Hmm. If you have two hots connected and they are connected to the same buss bar in the service panel, then the result will be... 120V. You could end up with more amperage on the neutral or neutrals than the circuit breakers are rated for, though. A picture might really help, here. If the hot wires come from different buss bars, you'll have 240V on the wire because that's the total potential from one pole to the other on the transformer outside your place. The voltage won't hurt the wire, but it could cook connected equipment. Plus, you'll also have a direct short resulting in lots of amperage, so it should trip the breakers and nothing would work at all.
It sounds like if indeed you have hot wires from two different branch circuits connected together, they are on the same leg (same buss bar). The easiest way to see which one goes to which breaker is probably to undo the wire nut, flip breakers off and use an electrical tester to see which breaker cuts the power in which wire. If they're disconnected from one another, each wire should be energized at 120V.
While it is conceivable that an electrician made a mistake, I wouldn't hesitate to call in an electrician on that basis. Licensed electricians are professionals, by and large in both name and practice, who have had enough training and hands-on experience working as a journeyman for a licensed electrician to qualify for their professional license, plus the subsequent experience and continuing electrical education as a licensed professional.

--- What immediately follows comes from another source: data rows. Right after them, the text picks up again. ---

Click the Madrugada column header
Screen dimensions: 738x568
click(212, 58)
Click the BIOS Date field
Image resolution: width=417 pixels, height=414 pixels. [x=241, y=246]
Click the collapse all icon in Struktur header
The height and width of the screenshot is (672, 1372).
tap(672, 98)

If you're worried about one particular electrician, call a different one.
If the one you think screwed up is a personal friend and you're worried about hurting their feelings or not getting invited to the next wedding, then call in the "replacement" when the original guy is really unlikely to just stop by, like during the middle of the day when both electricians are likely to be busy with business. :-)
On the old receptacle were the break-off tabs connecting the contacts on the hot side of the two receptacles removed? What about the break-off tab on the neutral side--was it removed or in place? If you just want to use only one hot (red or black) to power both receptacles of the the duplex receptacle, then on the new receptacle, don't break off either of these connecting tabs.
But if you would want to power the two receptacles independently using one neutral (i.e., a MultiWire Branch Circuit (MWBC) using both red and black and the one white), you must put in a 2-pole breaker and put it in a different spot than this tandem breaker. This might require rearranging the breakers in your panel. If you would try to insert a 2-pole breaker in the same location as this tandem breaker, I believe you would find that the 2-pole would not snap into place. It is that way on my GE panel and I think this is a universal requirement.
And on the new receptacle you would remove the break-off connecting tab on the hot side, but leave the tab on the neutral side intact. (You have only one neutral and you want it to serve both receptacles.
In any case do not connect the red and black wires together. You either abandon one of the hots and cap it or, if you use a MWBC, you connect each hot to "its own" receptacle.
Best Answer
To make it a little clearer tandem breakers are on the same leg. MWBC are on opposite legs. Voltage measurements on tandem hot to hot the voltage is 0. The voltage on MWBC hot to hot is 240v.